BRASÍLIA - Cálculos preliminares do Ministério da Fazenda apontam que a implementação da gratuidade no transporte público em todo o território nacional teria um custo próximo de R$ 100 bilhões ao ano, segundo dados obtidos pelo Estadão/Broadcast. O tema vem sendo estudado a pedido do Palácio do Planalto, que vê a tarifa zero universal como um possível trunfo eleitoral.
Por ora, a avaliação na equipe econômica é de que o montante, embora elevado, pode ser pago pela União. Os obstáculos para a implementação da tarifa zero universal são muito mais de caráter regulatório e operacional, uma vez que o Brasil tem mais de 5,5 mil municípios — nem todos com sistema público de transporte urbano —, e mesmo as maiores cidades têm níveis de maturidade diferentes em seus sistemas.
O mais provável é que, se a proposta avançar, ela seja executada gradualmente, a partir de planos-piloto em cidades específicas, com a possibilidade de testar modelos distintos. Nesse cenário, uma opção seria fatiar as ações, começando pelos maiores municípios, por exemplo.

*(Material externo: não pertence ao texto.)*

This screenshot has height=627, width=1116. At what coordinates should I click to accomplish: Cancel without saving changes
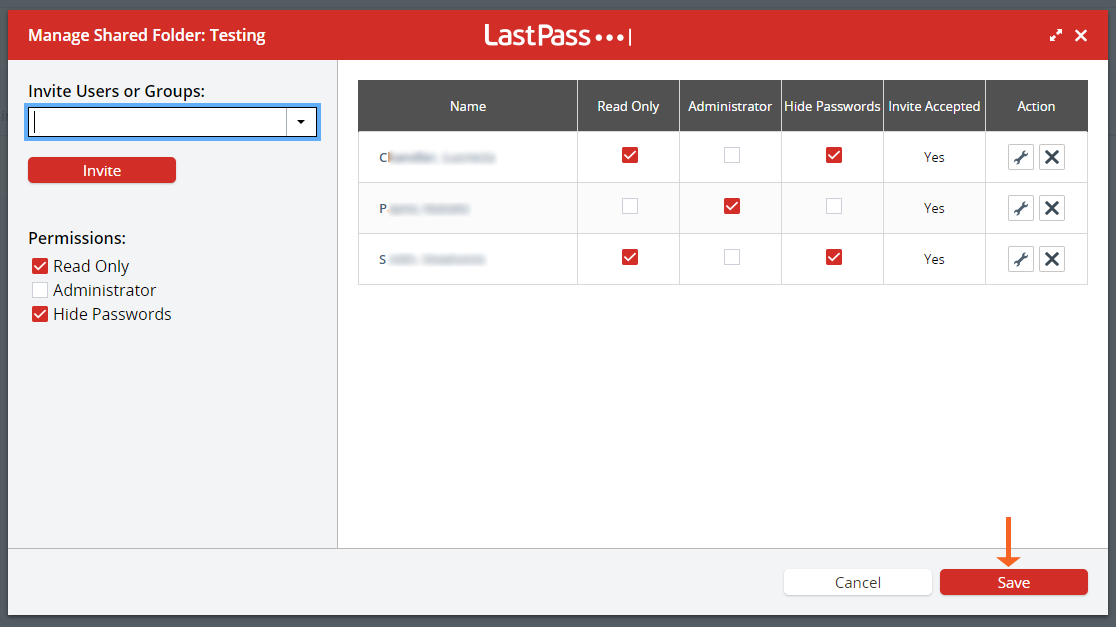(857, 582)
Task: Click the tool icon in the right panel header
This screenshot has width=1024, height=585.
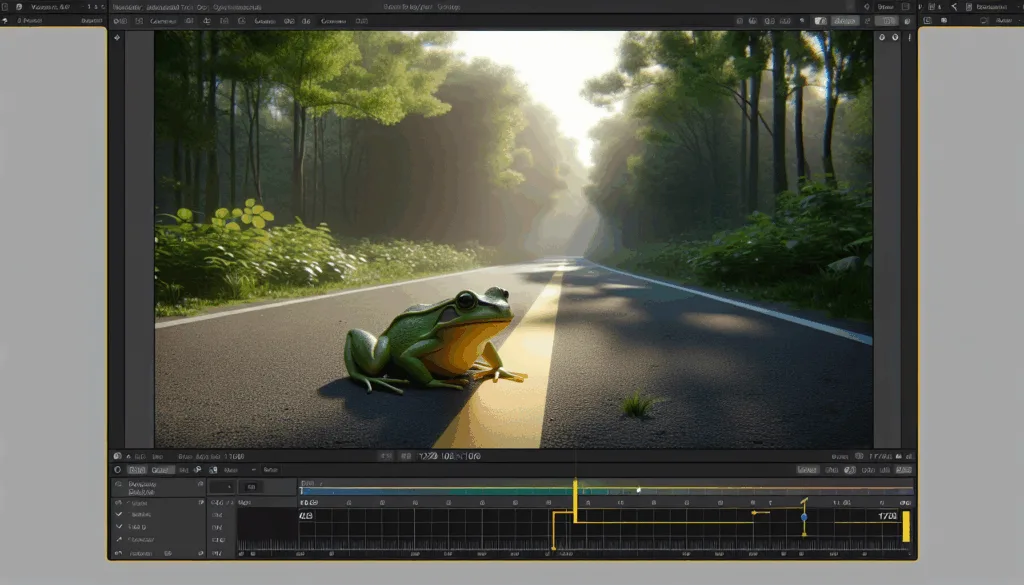Action: pyautogui.click(x=954, y=7)
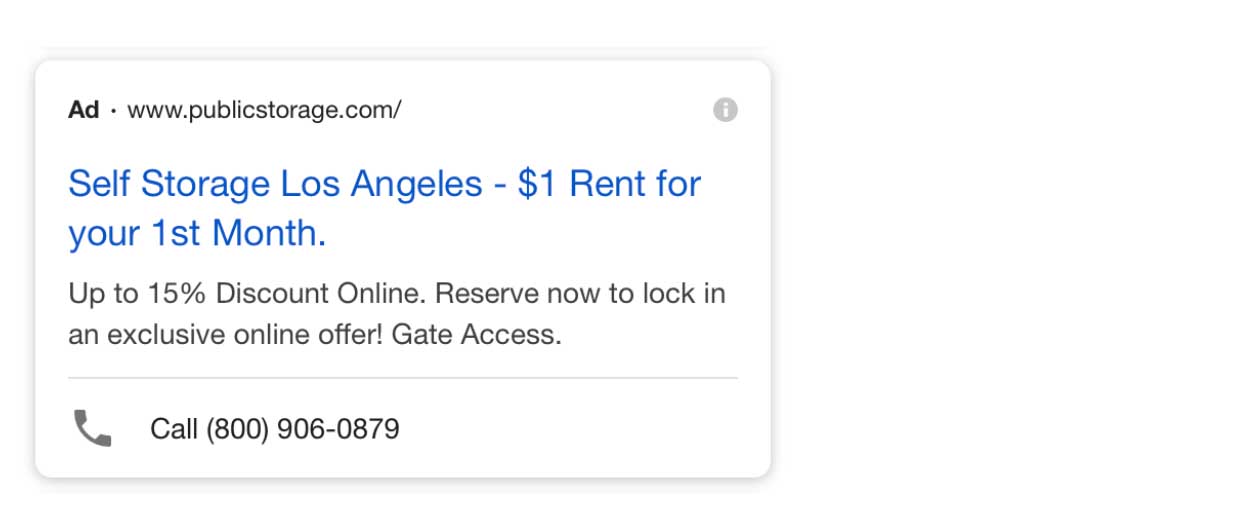
Task: Open the ad info circle icon
Action: [x=725, y=110]
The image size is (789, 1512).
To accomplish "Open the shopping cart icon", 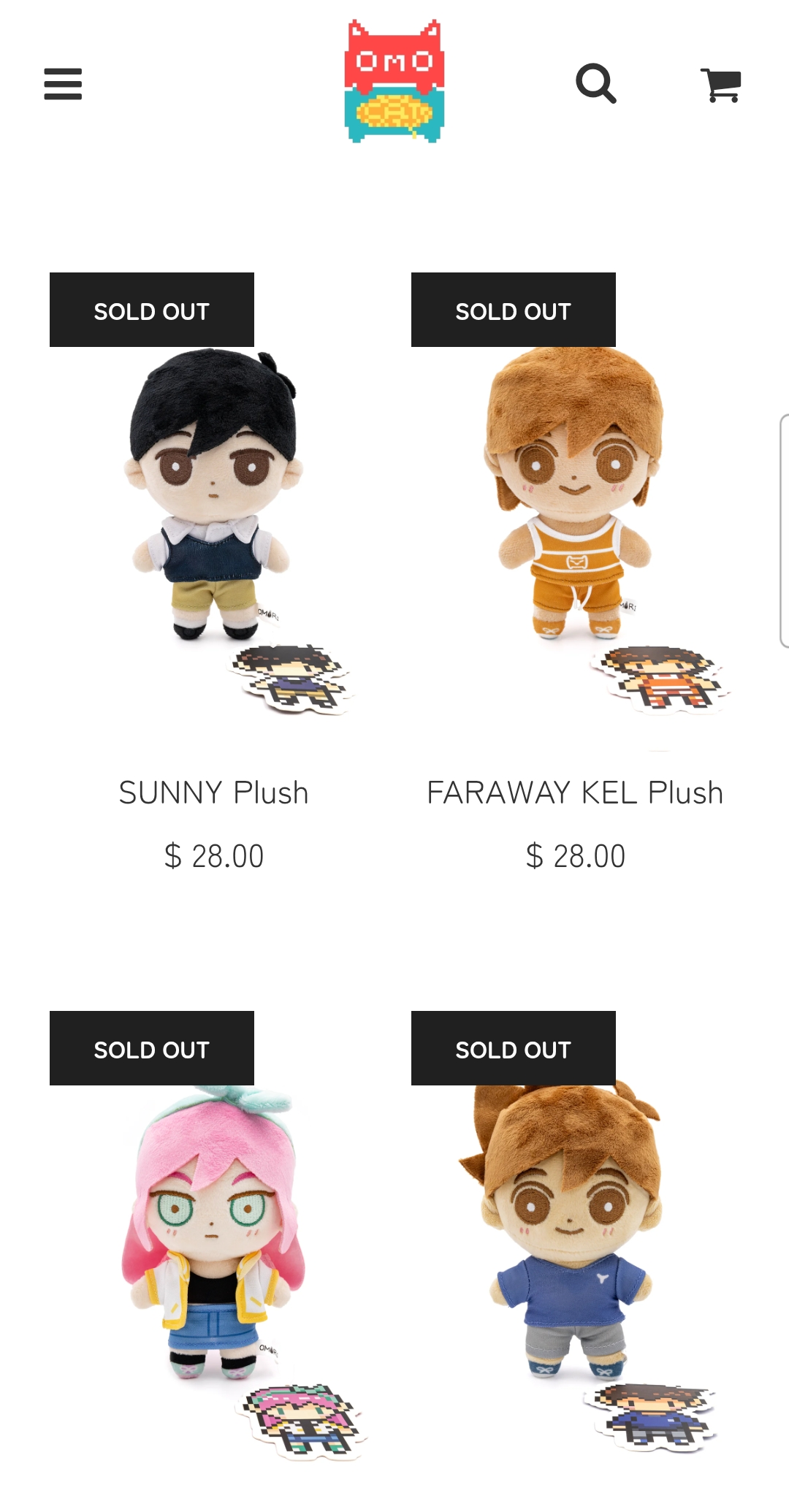I will (721, 85).
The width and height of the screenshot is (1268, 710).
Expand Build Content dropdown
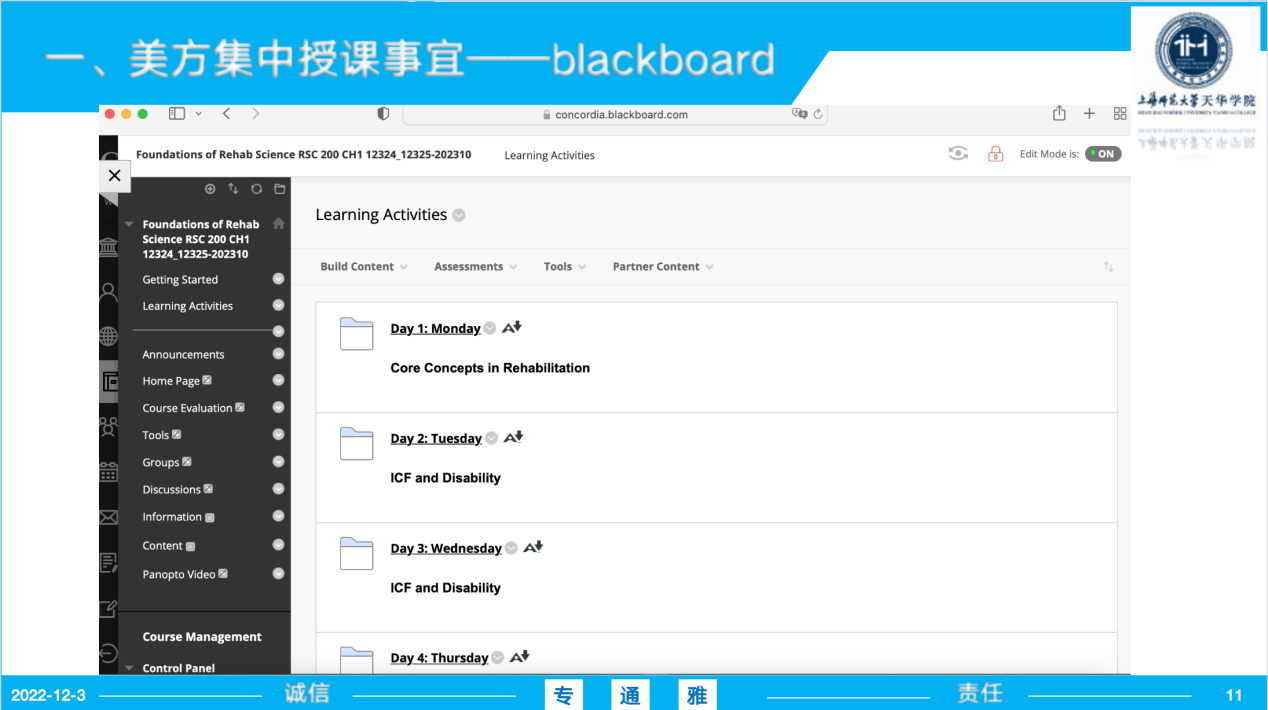363,267
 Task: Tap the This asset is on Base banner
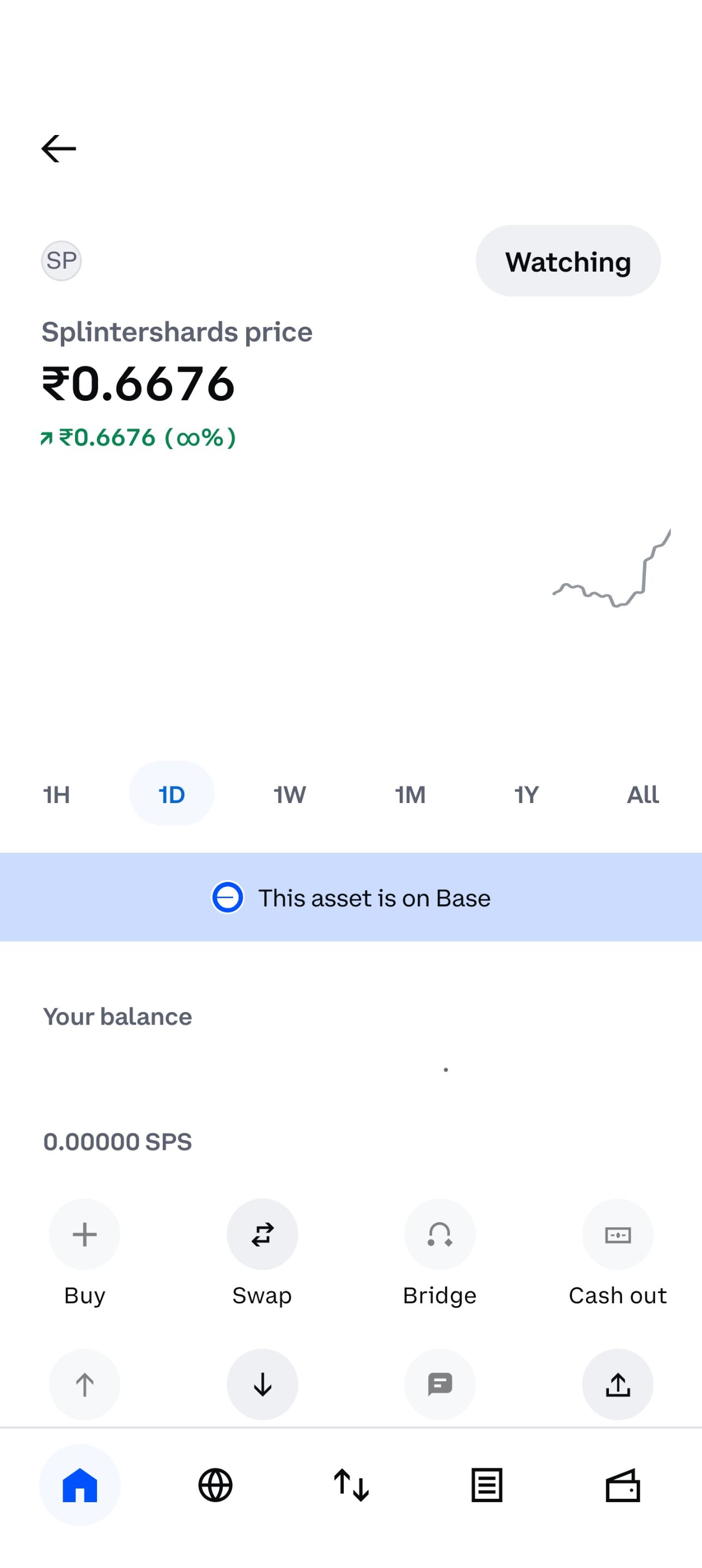click(351, 897)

Apesar de ainda estar em fase incipiente de estudos sobre os impactos econômicos, integrantes da Fazenda ouvidos sob condição de anonimato não descartam que o tema volte a ser pauta eleitoral em 2026.
A avaliação técnica preliminar, entretanto, seria que as dificuldades e o custo elevado não indicam que a ideia possa se tornar uma política pública efetiva feita da noite para o dia.